(Stored dataset items)
Segment Open
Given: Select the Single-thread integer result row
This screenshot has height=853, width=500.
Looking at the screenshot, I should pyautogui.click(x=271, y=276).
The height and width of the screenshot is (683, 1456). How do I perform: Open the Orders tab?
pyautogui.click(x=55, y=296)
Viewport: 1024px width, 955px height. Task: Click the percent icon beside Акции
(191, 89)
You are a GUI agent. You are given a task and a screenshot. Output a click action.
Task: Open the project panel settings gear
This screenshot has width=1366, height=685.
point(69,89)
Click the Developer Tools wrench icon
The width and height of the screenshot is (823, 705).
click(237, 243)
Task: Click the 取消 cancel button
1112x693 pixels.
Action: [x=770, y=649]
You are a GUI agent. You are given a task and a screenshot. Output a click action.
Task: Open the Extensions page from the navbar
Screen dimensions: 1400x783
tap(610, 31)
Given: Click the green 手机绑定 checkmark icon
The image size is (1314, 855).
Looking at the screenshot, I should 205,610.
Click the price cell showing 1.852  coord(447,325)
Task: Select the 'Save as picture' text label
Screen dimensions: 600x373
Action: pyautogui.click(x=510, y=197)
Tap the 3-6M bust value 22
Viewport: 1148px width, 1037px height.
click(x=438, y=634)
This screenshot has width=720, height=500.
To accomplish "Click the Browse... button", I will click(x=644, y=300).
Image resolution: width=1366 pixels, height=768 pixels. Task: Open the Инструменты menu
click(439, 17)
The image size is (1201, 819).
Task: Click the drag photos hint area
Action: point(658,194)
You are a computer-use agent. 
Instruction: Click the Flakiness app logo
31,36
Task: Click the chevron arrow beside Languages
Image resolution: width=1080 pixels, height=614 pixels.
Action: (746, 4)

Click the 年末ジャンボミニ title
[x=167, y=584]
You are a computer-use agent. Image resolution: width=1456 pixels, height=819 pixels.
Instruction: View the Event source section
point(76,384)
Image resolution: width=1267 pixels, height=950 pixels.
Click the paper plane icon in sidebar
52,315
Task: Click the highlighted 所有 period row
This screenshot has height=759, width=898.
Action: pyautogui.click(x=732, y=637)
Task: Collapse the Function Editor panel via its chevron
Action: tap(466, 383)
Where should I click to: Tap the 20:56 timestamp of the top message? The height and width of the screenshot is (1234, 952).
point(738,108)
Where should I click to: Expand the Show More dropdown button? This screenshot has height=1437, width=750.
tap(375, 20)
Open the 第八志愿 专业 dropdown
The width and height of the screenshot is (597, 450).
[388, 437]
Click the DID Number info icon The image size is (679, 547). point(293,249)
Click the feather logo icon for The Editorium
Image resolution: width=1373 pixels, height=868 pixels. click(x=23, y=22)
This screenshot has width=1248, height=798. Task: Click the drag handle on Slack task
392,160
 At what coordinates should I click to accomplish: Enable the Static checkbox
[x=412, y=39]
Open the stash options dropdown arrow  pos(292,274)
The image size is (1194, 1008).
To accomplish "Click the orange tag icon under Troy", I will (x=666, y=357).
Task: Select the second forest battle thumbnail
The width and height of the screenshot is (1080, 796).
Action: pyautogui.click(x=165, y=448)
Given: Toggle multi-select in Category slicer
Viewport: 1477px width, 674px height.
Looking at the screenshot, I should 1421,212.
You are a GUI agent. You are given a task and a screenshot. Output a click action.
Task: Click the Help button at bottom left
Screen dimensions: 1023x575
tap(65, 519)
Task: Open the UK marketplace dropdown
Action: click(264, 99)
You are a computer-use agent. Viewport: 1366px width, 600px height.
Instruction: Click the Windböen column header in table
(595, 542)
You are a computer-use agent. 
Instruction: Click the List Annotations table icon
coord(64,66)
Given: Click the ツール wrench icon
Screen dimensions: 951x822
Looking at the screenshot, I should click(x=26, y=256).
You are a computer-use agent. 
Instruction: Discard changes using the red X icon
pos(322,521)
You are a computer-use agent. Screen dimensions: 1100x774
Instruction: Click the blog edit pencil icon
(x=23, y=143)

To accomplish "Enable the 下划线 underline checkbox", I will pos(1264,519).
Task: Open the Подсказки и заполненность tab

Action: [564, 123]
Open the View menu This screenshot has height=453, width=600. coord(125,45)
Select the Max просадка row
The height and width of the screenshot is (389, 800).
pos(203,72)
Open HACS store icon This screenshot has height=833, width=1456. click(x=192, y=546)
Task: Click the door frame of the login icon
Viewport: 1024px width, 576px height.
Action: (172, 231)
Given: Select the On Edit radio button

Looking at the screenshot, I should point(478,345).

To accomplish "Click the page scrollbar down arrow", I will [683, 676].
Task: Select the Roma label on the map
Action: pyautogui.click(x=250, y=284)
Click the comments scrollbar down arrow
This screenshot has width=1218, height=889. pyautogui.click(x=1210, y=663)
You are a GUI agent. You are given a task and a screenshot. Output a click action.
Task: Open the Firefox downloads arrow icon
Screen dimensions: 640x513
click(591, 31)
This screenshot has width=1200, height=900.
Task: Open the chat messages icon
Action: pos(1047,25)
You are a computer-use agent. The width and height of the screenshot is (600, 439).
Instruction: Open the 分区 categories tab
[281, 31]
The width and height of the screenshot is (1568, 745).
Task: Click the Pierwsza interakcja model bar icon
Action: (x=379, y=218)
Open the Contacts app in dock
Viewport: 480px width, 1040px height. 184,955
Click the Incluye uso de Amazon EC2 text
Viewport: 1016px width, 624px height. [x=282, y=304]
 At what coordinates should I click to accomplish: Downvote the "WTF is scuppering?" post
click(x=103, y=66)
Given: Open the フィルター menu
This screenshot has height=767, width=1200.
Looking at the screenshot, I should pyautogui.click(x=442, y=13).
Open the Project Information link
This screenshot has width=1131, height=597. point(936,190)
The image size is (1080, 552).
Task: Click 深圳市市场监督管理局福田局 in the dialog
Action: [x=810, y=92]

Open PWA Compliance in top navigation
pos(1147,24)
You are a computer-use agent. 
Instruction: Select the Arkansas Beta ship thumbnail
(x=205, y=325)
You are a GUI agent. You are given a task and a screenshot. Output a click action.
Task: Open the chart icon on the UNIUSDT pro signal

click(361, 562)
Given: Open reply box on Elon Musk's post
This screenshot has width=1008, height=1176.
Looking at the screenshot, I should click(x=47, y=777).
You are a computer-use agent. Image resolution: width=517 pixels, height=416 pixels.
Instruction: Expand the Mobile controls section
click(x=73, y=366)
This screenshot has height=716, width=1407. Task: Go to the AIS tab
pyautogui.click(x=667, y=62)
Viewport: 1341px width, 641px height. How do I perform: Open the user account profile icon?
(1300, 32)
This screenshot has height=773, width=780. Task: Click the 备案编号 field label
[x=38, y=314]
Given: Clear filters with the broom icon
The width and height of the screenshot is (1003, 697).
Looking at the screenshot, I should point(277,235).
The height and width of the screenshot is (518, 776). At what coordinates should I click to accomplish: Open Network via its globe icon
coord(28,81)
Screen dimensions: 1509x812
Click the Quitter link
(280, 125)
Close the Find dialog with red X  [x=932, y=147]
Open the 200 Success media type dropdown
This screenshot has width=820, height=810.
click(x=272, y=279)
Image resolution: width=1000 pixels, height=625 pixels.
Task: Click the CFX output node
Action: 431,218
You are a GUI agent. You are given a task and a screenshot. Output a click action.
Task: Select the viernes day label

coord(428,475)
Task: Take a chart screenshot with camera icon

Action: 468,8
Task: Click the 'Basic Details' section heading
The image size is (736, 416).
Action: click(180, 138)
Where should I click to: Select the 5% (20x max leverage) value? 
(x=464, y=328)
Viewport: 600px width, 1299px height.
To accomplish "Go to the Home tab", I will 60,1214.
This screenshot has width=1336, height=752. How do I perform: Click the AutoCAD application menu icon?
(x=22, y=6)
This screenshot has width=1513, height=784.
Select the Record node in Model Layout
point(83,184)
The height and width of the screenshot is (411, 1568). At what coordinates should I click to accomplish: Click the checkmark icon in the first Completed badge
Segment Closed
### Work item
Exactly the lines from the one holding "Where should I click to: Select" through the end of the records above are to be returned, and nothing else.

### Solution for this task
Where should I click to: Select the 5% (20x max leverage) value? 
(x=464, y=328)
Viewport: 600px width, 1299px height.
To accomplish "Go to the Home tab", I will 60,1214.
This screenshot has width=1336, height=752. How do I perform: Click the AutoCAD application menu icon?
(x=22, y=6)
This screenshot has width=1513, height=784.
Select the Record node in Model Layout
point(83,184)
The height and width of the screenshot is (411, 1568). At what coordinates should I click to accomplish: Click the checkmark icon in the first Completed badge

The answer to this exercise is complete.